Selective inhibition of human immunodeficiency viruses by racemates and enantiomers of cis-5-fluoro-1-[2-(hydroxymethyl)-1,3-oxathiolan-5-yl]cytosine.

R F Schinazi1, A McMillan, D Cannon, R Mathis, R M Lloyd, A Peck, J P Sommadossi, M St Clair, J Wilson, P A Furman.   

Abstract

2',3'-Dideoxy-5-fluoro-3'-thiacytidine (FTC) has been shown to be a potent and selective compound against human immunodeficiency virus type 1 in acutely infected primary human lymphocytes. FTC is also active against human immunodeficiency virus type 2, simian immunodeficiency virus, and feline immunodeficiency virus in various cell culture systems, including human monocytes.

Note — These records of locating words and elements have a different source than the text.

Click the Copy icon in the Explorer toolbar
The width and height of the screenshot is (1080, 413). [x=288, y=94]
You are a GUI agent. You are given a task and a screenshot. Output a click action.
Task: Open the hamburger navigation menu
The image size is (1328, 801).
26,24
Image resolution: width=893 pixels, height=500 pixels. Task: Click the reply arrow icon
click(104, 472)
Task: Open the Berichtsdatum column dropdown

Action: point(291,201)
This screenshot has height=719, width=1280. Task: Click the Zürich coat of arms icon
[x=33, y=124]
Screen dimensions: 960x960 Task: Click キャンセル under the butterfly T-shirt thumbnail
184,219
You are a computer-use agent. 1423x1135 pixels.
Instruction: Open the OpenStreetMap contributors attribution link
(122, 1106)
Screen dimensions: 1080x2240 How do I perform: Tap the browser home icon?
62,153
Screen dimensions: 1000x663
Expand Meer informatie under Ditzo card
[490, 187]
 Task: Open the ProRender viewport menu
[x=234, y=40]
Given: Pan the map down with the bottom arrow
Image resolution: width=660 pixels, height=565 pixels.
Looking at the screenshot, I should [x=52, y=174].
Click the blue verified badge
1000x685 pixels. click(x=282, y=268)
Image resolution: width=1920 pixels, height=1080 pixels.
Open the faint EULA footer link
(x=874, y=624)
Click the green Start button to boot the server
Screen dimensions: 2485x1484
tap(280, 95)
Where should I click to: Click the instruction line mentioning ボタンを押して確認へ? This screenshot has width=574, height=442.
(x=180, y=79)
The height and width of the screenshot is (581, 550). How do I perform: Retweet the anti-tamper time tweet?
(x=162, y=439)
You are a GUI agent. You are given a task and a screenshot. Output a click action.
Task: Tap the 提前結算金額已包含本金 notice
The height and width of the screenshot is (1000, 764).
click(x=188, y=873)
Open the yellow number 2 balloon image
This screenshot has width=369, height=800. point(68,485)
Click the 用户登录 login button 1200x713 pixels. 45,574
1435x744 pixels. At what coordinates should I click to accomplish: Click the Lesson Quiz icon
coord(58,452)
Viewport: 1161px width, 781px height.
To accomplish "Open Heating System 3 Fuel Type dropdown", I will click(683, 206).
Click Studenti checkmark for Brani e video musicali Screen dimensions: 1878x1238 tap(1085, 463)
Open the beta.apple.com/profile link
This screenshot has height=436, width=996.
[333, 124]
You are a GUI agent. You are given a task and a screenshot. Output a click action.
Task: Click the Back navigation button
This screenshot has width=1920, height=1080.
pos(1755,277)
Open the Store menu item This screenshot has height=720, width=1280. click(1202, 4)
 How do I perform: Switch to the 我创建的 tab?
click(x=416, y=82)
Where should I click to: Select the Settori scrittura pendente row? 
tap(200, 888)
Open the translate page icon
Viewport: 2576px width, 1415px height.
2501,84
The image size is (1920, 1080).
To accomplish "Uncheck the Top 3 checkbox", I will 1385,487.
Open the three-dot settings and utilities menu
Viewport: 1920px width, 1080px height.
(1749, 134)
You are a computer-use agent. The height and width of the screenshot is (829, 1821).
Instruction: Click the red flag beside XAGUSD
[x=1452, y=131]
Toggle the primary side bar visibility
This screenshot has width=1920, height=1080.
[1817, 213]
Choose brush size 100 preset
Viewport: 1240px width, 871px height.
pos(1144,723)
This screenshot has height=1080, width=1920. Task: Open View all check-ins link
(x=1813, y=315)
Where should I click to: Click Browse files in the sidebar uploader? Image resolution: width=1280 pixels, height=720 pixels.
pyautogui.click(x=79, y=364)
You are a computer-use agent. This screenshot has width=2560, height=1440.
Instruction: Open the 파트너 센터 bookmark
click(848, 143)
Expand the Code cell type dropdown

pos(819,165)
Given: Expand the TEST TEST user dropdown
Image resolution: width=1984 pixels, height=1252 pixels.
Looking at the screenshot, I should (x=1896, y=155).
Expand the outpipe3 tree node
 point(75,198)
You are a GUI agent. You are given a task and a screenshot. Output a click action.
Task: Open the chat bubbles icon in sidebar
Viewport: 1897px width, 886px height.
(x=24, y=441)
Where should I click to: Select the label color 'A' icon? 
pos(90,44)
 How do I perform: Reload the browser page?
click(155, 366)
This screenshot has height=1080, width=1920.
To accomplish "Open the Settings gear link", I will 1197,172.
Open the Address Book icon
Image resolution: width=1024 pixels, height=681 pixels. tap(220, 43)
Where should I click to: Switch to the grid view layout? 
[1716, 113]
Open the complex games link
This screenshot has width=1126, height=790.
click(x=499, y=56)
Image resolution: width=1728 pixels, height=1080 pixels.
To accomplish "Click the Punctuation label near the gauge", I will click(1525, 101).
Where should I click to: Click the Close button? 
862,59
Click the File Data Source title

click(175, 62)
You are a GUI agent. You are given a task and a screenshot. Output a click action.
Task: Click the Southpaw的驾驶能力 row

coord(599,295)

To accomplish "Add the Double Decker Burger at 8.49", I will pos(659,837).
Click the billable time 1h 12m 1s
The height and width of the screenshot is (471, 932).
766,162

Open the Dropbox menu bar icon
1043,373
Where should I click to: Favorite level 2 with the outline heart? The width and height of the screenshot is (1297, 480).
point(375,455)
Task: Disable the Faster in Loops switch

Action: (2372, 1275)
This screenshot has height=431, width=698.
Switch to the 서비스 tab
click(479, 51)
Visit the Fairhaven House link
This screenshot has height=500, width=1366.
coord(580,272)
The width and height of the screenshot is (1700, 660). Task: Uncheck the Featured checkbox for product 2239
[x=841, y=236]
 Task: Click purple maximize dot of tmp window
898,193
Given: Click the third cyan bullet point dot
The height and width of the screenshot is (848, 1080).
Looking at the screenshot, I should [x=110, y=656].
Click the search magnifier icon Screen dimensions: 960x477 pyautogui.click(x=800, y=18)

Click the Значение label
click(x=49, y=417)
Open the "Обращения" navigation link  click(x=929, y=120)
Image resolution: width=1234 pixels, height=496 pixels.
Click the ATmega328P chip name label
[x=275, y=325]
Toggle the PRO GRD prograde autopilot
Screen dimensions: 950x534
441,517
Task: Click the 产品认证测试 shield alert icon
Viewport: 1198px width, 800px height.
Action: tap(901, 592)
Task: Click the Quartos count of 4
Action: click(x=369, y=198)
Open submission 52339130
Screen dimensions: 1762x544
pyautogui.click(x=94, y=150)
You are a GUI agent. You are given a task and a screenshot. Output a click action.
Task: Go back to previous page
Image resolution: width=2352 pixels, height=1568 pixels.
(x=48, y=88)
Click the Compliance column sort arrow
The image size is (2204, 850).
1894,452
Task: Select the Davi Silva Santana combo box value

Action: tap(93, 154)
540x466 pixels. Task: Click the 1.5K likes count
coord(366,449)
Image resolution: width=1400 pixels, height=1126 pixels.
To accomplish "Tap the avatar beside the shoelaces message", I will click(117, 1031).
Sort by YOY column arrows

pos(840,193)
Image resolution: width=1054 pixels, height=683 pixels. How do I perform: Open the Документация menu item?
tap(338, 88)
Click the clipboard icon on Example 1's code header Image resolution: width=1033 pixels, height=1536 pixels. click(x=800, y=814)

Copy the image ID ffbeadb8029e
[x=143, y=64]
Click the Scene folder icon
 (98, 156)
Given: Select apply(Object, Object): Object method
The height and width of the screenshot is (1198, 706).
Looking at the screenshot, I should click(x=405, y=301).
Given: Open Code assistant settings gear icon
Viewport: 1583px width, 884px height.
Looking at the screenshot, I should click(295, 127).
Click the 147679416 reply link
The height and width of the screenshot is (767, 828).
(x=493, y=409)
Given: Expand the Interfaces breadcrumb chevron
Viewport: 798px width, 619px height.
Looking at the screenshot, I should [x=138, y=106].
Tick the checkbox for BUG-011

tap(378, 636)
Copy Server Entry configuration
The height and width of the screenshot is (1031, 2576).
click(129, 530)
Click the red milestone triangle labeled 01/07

The antiviral activity can be prevented by 2'-deoxycytidine, but not by other natural nucleosides, suggesting that FTC must be phosphorylated to be active and 2'-deoxycytidine kinase is responsible for the phosphorylation. By using chiral columns or enzymatic techniques, the two enantiomers of FTC were separated. The (-)-beta-enantiomer of FTC was about 20-fold more potent than the (+)-beta-enantiomer against human immunodeficiency virus type 1 in peripheral blood mononuclear cells and was also effective in thymidine kinase-deficient CEM cells. Racemic FTC and its enantiomers were nontoxic to human lymphocytes and other cell lines at concentrations of up to 100 microM. Studies with human bone marrow cells indicated that racemic FTC and its (-)-enantiomer had a median inhibitory concentration of > 30 microM. The (+)-enantiomer was significantly more toxic than the (-)-enantiomer to myeloid progenitor cells. The susceptibilities to FTC of pretherapy isolates in comparison with those of posttherapy 3'-azido-3'-deoxythymidine-resistant viruses in human lymphocytes were not substantially different. Similar results were obtained with well-defined 2',3'-dideoxyinosine- and nevirapine-resistant viruses. (-)-FTC-5'-triphosphate competitively inhibited human immunodeficiency virus type 1 reverse transcriptase, with an inhibition constant of 2.9 microM, when a poly(I)n.oligo(dC)19-24 template primer was used. These results suggest that further development of the (-)-Beta-enantiomer of FTC is warranted as an antiviral agent for infections caused by human immunodeficiency viruses.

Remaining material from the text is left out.